» WHAT THE TASK ASKS
Word for word, copy the entire listing.

» DATA SECTION
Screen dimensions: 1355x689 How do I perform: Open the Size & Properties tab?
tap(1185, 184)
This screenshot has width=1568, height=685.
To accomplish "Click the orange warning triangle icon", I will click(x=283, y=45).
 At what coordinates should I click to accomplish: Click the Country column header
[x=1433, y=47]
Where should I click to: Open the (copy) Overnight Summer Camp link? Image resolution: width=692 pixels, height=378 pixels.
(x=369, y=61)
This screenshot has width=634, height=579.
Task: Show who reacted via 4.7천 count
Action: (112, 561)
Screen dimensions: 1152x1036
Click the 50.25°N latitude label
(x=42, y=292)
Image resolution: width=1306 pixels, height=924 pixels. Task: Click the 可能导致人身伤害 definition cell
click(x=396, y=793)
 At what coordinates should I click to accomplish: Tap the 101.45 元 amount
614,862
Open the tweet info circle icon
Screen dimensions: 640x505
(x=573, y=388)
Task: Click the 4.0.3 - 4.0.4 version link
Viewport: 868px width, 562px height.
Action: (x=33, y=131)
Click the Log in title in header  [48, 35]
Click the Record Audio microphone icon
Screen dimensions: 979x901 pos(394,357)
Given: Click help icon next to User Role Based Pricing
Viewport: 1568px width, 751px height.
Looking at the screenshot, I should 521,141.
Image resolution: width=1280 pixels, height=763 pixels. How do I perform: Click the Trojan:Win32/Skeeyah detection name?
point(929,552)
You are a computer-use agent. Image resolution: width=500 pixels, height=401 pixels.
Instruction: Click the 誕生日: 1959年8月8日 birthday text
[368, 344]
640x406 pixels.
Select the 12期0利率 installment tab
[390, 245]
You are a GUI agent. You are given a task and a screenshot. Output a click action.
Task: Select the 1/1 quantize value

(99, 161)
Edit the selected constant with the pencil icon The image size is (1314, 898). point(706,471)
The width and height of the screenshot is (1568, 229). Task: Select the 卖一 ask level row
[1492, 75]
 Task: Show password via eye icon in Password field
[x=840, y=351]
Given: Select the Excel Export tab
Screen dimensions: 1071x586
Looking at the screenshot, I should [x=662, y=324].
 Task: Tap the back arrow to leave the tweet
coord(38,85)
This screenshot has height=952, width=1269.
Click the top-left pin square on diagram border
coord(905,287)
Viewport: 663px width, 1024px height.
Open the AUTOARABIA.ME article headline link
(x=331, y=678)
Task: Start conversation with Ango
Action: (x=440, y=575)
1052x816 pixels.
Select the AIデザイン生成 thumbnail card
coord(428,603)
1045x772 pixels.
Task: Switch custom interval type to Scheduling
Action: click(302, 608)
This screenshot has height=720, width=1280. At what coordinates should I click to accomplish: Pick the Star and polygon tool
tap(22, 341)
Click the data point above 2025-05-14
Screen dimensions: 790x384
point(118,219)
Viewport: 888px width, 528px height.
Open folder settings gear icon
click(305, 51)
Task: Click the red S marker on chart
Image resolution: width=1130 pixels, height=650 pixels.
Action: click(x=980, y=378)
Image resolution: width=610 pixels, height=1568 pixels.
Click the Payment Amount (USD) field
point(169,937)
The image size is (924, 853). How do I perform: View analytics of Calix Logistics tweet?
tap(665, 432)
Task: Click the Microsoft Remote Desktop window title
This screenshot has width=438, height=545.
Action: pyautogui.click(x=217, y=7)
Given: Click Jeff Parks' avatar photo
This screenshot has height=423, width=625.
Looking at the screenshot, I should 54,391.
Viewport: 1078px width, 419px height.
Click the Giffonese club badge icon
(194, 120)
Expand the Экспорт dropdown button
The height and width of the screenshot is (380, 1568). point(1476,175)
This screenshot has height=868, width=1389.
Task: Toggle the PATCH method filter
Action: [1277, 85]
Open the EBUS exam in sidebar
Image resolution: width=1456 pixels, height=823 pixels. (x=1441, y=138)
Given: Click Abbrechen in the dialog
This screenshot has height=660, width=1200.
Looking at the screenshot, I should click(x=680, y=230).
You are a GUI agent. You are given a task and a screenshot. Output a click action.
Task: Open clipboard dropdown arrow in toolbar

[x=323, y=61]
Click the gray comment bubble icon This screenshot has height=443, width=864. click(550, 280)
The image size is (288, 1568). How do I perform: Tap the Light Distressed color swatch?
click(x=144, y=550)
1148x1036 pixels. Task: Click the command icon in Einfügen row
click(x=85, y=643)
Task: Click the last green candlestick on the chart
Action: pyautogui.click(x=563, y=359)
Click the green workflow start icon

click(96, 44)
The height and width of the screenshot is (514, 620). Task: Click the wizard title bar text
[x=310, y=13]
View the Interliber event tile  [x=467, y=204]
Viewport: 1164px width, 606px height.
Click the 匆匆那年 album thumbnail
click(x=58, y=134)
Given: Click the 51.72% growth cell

» RESPONSE FOR THIS EXERCISE
Screen dimensions: 1355x689 How do I perform: Open the Size & Properties tab?
tap(1185, 184)
This screenshot has width=1568, height=685.
To accomplish "Click the orange warning triangle icon", I will click(x=283, y=45).
 At what coordinates should I click to accomplish: Click the Country column header
[x=1433, y=47]
Where should I click to: Open the (copy) Overnight Summer Camp link? Image resolution: width=692 pixels, height=378 pixels.
(x=369, y=61)
This screenshot has width=634, height=579.
Task: Show who reacted via 4.7천 count
Action: (112, 561)
Screen dimensions: 1152x1036
Click the 50.25°N latitude label
(x=42, y=292)
Image resolution: width=1306 pixels, height=924 pixels. Task: Click the 可能导致人身伤害 definition cell
click(x=396, y=793)
 At what coordinates should I click to accomplish: Tap the 101.45 元 amount
614,862
Open the tweet info circle icon
Screen dimensions: 640x505
(x=573, y=388)
Task: Click the 4.0.3 - 4.0.4 version link
Viewport: 868px width, 562px height.
Action: (x=33, y=131)
Click the Log in title in header  [48, 35]
Click the Record Audio microphone icon
Screen dimensions: 979x901 pos(394,357)
Given: Click help icon next to User Role Based Pricing
Viewport: 1568px width, 751px height.
Looking at the screenshot, I should 521,141.
Image resolution: width=1280 pixels, height=763 pixels. How do I perform: Click the Trojan:Win32/Skeeyah detection name?
point(929,552)
You are a computer-use agent. Image resolution: width=500 pixels, height=401 pixels.
Instruction: Click the 誕生日: 1959年8月8日 birthday text
[368, 344]
640x406 pixels.
Select the 12期0利率 installment tab
[390, 245]
You are a GUI agent. You are given a task and a screenshot. Output a click action.
Task: Select the 1/1 quantize value

(99, 161)
Edit the selected constant with the pencil icon The image size is (1314, 898). point(706,471)
The width and height of the screenshot is (1568, 229). Task: Select the 卖一 ask level row
[1492, 75]
 Task: Show password via eye icon in Password field
[x=840, y=351]
Given: Select the Excel Export tab
Screen dimensions: 1071x586
Looking at the screenshot, I should [x=662, y=324].
 Task: Tap the back arrow to leave the tweet
coord(38,85)
This screenshot has height=952, width=1269.
Click the top-left pin square on diagram border
coord(905,287)
Viewport: 663px width, 1024px height.
Open the AUTOARABIA.ME article headline link
(x=331, y=678)
Task: Start conversation with Ango
Action: (x=440, y=575)
1052x816 pixels.
Select the AIデザイン生成 thumbnail card
coord(428,603)
1045x772 pixels.
Task: Switch custom interval type to Scheduling
Action: click(302, 608)
This screenshot has height=720, width=1280. At what coordinates should I click to accomplish: Pick the Star and polygon tool
tap(22, 341)
Click the data point above 2025-05-14
Screen dimensions: 790x384
point(118,219)
Viewport: 888px width, 528px height.
Open folder settings gear icon
click(305, 51)
Task: Click the red S marker on chart
Image resolution: width=1130 pixels, height=650 pixels.
Action: click(x=980, y=378)
Image resolution: width=610 pixels, height=1568 pixels.
Click the Payment Amount (USD) field
point(169,937)
The image size is (924, 853). How do I perform: View analytics of Calix Logistics tweet?
tap(665, 432)
Task: Click the Microsoft Remote Desktop window title
This screenshot has width=438, height=545.
Action: pyautogui.click(x=217, y=7)
Given: Click Jeff Parks' avatar photo
This screenshot has height=423, width=625.
Looking at the screenshot, I should 54,391.
Viewport: 1078px width, 419px height.
Click the Giffonese club badge icon
(194, 120)
Expand the Экспорт dropdown button
The height and width of the screenshot is (380, 1568). point(1476,175)
This screenshot has height=868, width=1389.
Task: Toggle the PATCH method filter
Action: [1277, 85]
Open the EBUS exam in sidebar
Image resolution: width=1456 pixels, height=823 pixels. (x=1441, y=138)
Given: Click Abbrechen in the dialog
This screenshot has height=660, width=1200.
Looking at the screenshot, I should click(x=680, y=230).
You are a GUI agent. You are given a task and a screenshot. Output a click action.
Task: Open clipboard dropdown arrow in toolbar

[x=323, y=61]
Click the gray comment bubble icon This screenshot has height=443, width=864. click(550, 280)
The image size is (288, 1568). How do I perform: Tap the Light Distressed color swatch?
click(x=144, y=550)
1148x1036 pixels. Task: Click the command icon in Einfügen row
click(x=85, y=643)
Task: Click the last green candlestick on the chart
Action: pyautogui.click(x=563, y=359)
Click the green workflow start icon

click(96, 44)
The height and width of the screenshot is (514, 620). Task: Click the wizard title bar text
[x=310, y=13]
View the Interliber event tile  [x=467, y=204]
Viewport: 1164px width, 606px height.
Click the 匆匆那年 album thumbnail
click(x=58, y=134)
Given: Click the 51.72% growth cell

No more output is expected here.